> DOCUMENT EXCERPT:
__________________________________________________

How has health figured in previous COPs? What are the expected health-related outcomes of the COP28? What challenges do experts foresee?
The story so far: On December 3, the global health landscape is expected to reach a turning point. For the first time in 28 years of climate change negotiations, the climate-health nexus will take centre stage at the United Nations Conference of Parties (COP28) summit in UAE. The ‘groundbreaking Health Day at COP28’, as President-Designate Dr. Sultan Al Jaber put it, is expected to pose two questions: how public health can become resilient to climate change, and who will finance this transformation.

__________________________________________________

Stored records
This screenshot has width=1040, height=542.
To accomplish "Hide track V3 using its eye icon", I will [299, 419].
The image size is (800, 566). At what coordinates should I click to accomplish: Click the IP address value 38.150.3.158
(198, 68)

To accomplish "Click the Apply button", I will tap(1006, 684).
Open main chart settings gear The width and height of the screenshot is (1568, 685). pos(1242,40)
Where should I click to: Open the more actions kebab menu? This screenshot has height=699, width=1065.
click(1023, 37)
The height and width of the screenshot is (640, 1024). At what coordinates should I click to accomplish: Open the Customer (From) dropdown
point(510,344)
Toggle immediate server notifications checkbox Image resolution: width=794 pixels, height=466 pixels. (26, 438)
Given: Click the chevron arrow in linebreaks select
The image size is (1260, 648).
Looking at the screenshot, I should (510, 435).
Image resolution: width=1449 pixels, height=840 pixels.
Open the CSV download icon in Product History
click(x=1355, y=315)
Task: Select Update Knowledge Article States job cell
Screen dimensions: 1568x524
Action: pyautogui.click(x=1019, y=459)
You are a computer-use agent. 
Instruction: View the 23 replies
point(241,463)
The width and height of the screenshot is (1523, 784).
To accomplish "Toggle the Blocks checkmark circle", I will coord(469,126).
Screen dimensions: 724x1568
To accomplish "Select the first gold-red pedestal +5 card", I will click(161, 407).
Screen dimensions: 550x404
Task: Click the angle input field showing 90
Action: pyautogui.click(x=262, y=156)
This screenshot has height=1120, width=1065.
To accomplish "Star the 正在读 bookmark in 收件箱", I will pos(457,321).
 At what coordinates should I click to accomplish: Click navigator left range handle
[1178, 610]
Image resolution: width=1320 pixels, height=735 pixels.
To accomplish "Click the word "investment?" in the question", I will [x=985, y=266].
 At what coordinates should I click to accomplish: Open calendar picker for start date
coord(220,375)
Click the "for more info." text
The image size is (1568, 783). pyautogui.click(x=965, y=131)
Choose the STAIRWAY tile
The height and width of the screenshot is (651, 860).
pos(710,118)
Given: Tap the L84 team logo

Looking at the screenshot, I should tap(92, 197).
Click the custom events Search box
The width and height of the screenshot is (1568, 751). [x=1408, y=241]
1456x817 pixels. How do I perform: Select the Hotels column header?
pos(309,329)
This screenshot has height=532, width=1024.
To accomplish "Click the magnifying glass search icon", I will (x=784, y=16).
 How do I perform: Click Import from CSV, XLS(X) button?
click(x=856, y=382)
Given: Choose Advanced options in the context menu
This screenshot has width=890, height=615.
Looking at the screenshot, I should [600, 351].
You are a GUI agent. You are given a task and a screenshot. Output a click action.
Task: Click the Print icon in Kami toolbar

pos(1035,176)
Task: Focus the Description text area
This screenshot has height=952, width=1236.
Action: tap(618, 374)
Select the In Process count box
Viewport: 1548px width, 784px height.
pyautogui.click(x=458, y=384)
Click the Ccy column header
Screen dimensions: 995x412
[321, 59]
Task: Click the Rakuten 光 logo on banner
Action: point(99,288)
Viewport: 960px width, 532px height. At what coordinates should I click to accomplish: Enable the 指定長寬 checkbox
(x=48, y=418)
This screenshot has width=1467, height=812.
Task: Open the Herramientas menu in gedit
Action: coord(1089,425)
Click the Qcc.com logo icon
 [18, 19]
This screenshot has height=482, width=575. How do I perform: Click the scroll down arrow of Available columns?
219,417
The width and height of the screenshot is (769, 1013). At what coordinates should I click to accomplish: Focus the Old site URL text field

__________________________________________________

> REQUIREMENT 1:
According to the passage on health at COP28, why is the global health landscape expected to reach a turning point on December 3?
> REQUIREMENT 2:
In the passage on health at COP28, who described the Health Day as "groundbreaking"?
> REQUIREMENT 3:
Carry on the passage about health at COP28, starting after its final sentence.
The records play no part in this work.

> EXPECTED ANSWER 1:
It is expected to reach a turning point because, for the first time in 28 years of climate change negotiations, the link between climate and health will be at the center of the COP28 summit in the UAE.

> EXPECTED ANSWER 2:
President-Designate Dr. Sultan Al Jaber described it that way.

> EXPECTED ANSWER 3:
Growing evidence has highlighted the profound ways in which climate crises erode socioeconomic and environmental conditions. Unabated greenhouse gas emissions are triggering extreme weather events, air pollution, food insecurity, water scarcity and population displacement — which, in turn, alter the trajectory of vector-borne diseases and endanger public health infrastructures. And this chain of climate-related health events is not unfolding evenly around the world: Africa, Asia, South and Central America, and small island developing states, which have contributed the least to climate change, are bearing the brunt. In India, particulate air pollution is said to be the ‘greatest threat to human health’, and heat-related deaths may kill an additional 10 lakh people annually by 2090, according to data from the Lancet Countdown and the Climate Vulnerable Forum. If countries fail to meet emission targets set under the Paris Agreement, climate change-related events will cause at least 34 lakh deaths per year, by the end of this century.